2022 Fiscal Year Final Research Report

• Project/Area Number: 19K03730
• Research Category: Grant-in-Aid for Scientific Research (C)
• Allocation Type: Multi-year Fund
• Section: 一般
• Review Section: Basic Section 13030:Magnetism, superconductivity and strongly correlated systems-related
• Research Institution: Toho University
• Principal Investigator: Kawasugi Yoshitaka 東邦大学, 理学部, 講師 (40590964)
• Project Period (FY): 2019-04-01 – 2023-03-31
• Keywords: 超伝導トランジスタ / モット絶縁体 / 分子性導体

Outline of Final Research Achievements

In strongly correlated materials, where the Coulomb interaction between electrons dominates the physical properties, it is known that a small amount of parameter control by doping or pressure can induce a dramatic change in electronic state, as typified by the superconducting transition, and device applications are anticipated.
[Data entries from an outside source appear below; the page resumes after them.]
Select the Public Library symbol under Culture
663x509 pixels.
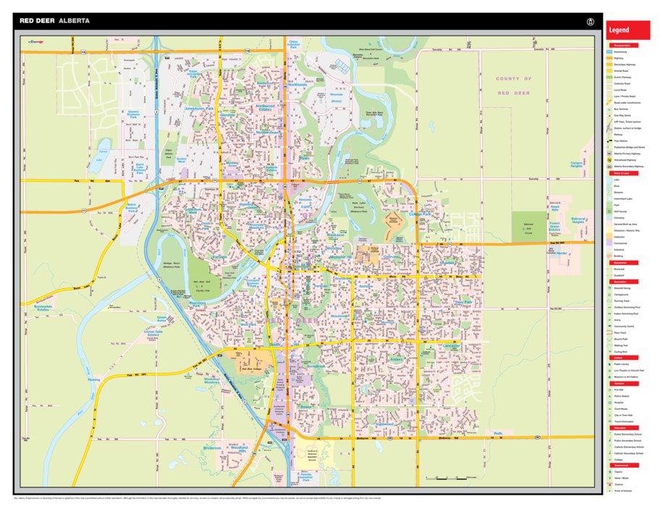point(609,363)
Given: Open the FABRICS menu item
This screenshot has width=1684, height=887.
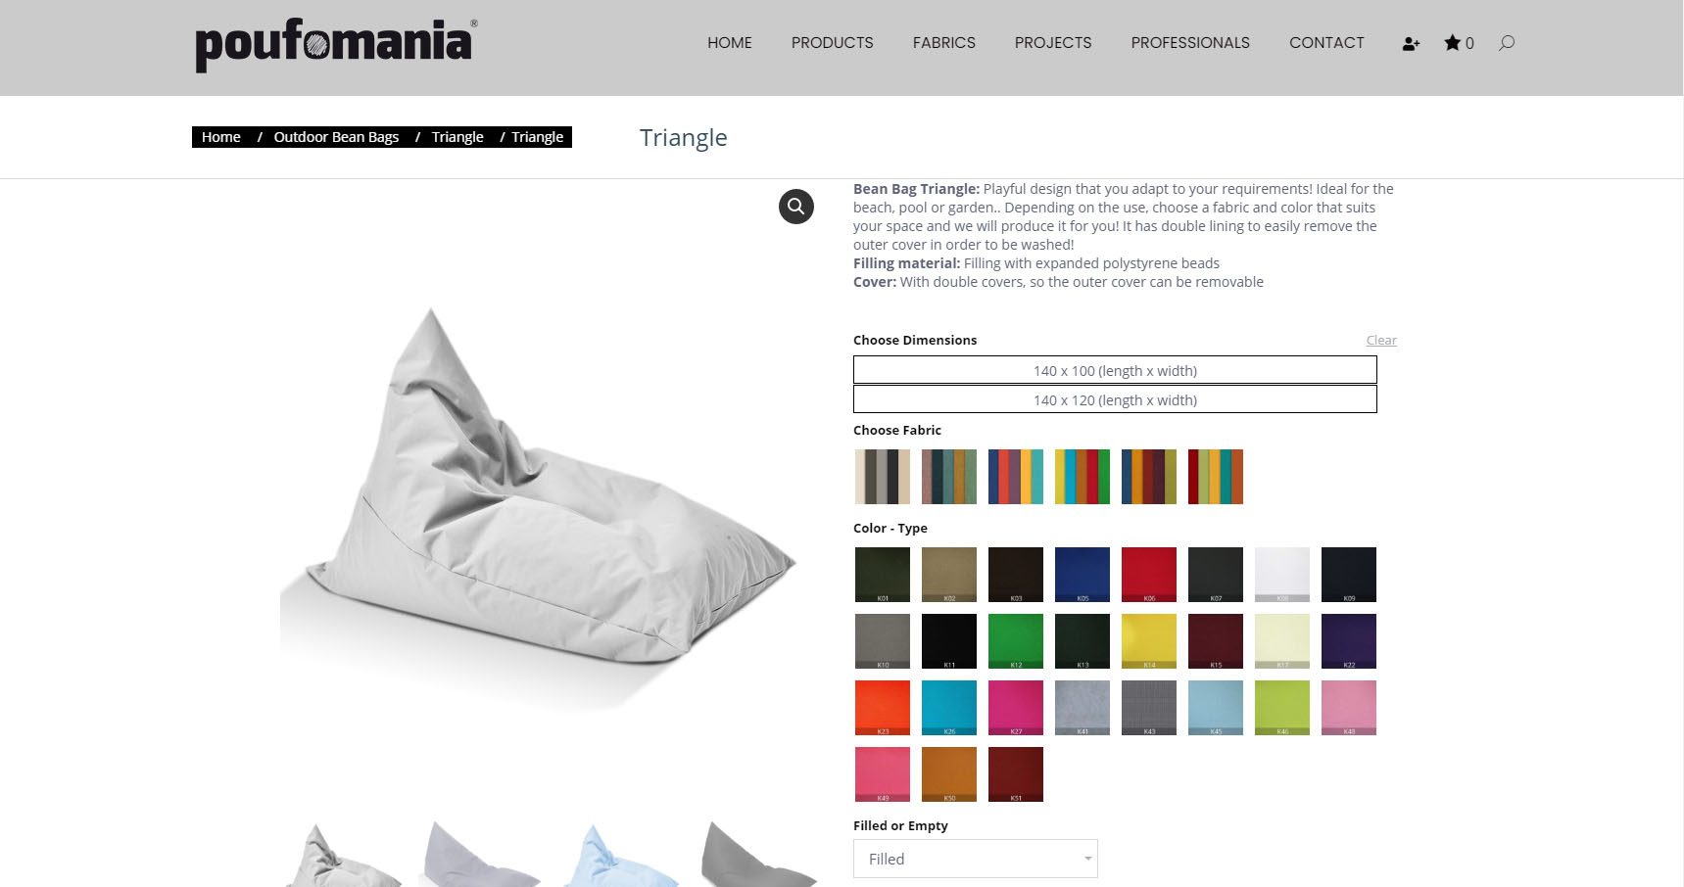Looking at the screenshot, I should [943, 43].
In this study, we fabricated field-effect transistor devices using strongly correlated organic materials and succeeded in observing a steep insulator/superconductor transition by precisely controlling parameters such as doping by gate voltage and pressure by substrate strain. On the doping-strain phase diagram, the superconducting phase was found to surround the insulating phase, which is asymmetric with respect to the electron-hole doping, reflecting the electron-hole asymmetry of the anisotropic triangular lattice.

Free Research Field

物性実験

Academic Significance and Societal Importance of the Research Achievements

電子間のクーロン相互作用が物性を支配する強相関物質では、ドーピングや圧力によるわずかなパラメータ制御で超伝導転移に代表される劇的な電子状態の変化が起こることが知られており、デバイス応用が期待されている。しかし一般的なパラメータ制御は化学的な元素置換や高圧力を用いて行われるため、同一の試料で電子状態を変化させることは容易ではない。本研究では有機強相関物質を用いることで1ボルト程度の電圧、1%程度のひずみで同一試料における超伝導転移を実現してデバイス利用の可能性を示すとともに、三角格子を持つ強相関電子系において超伝導が現れる条件(超伝導相図)を示すことに成功した。